Planning Your Trip to the U.S.
For individuals who are currently planning or considering a trip to the United States, this forecast of declining international tourism could have some practical, though potentially localized, impacts on their travel arrangements and overall experience.
- Accommodation Availability: A decrease in the overall number of international tourists, particularly in major cities and popular tourist destinations that traditionally attract a large volume of foreign visitors, could potentially lead to greater availability of hotel rooms and other types of accommodations. Reduced demand from this segment might ease the pressure on bookings, especially during what would typically be peak travel periods in certain locations. This could offer more options and potentially better value for travelers.

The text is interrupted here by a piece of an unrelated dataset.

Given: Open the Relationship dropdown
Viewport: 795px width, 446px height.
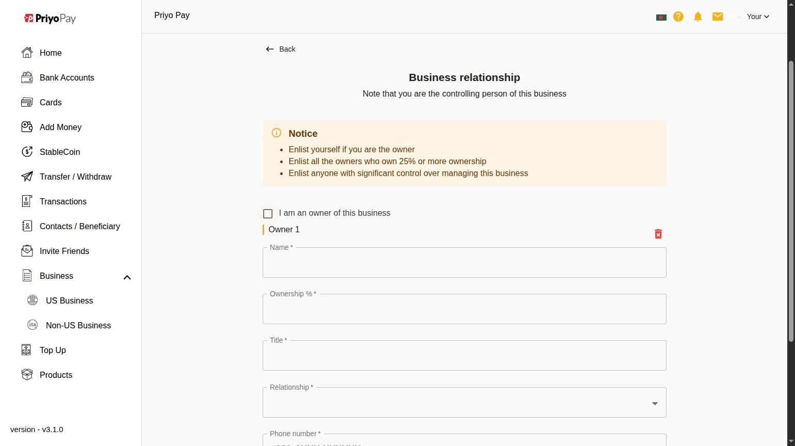Looking at the screenshot, I should (x=464, y=403).
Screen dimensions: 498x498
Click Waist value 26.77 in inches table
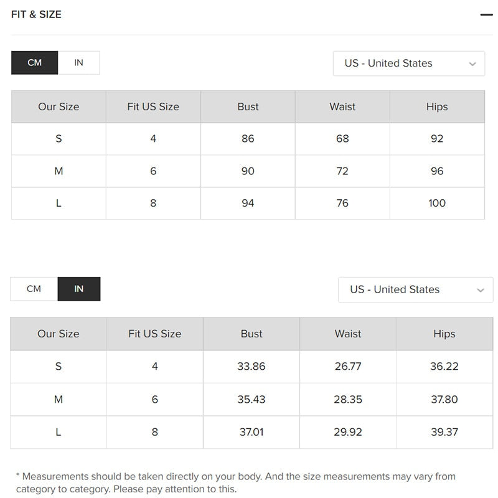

- Potential Market Adjustments: While it is not guaranteed to result in widespread price reductions across the board, the softer international demand could potentially influence pricing strategies within the hospitality and travel sectors in specific markets. Travelers might find varying degrees of impact depending on their chosen destination and how heavily it relies on foreign visitors. Staying informed about specific destination trends and booking in advance is still advisable, but there might be slightly more flexibility or opportunities for deals in certain areas compared to periods of peak international demand.
The WTTC emphasizes that, without urgent and coordinated action to restore international traveler confidence and address the underlying causes of the decline, the U.S. tourism sector’s recovery to pre-pandemic levels could be a prolonged process. Some analyses suggest it could take several years, potentially not returning to 2019 figures until 2030, if the current trends are not reversed. Addressing this situation will require focused efforts to enhance the country’s image as a welcoming destination and streamline the entry process for legitimate visitors, recognizing the significant economic stakes involved for the nation's economy and the global tourism landscape.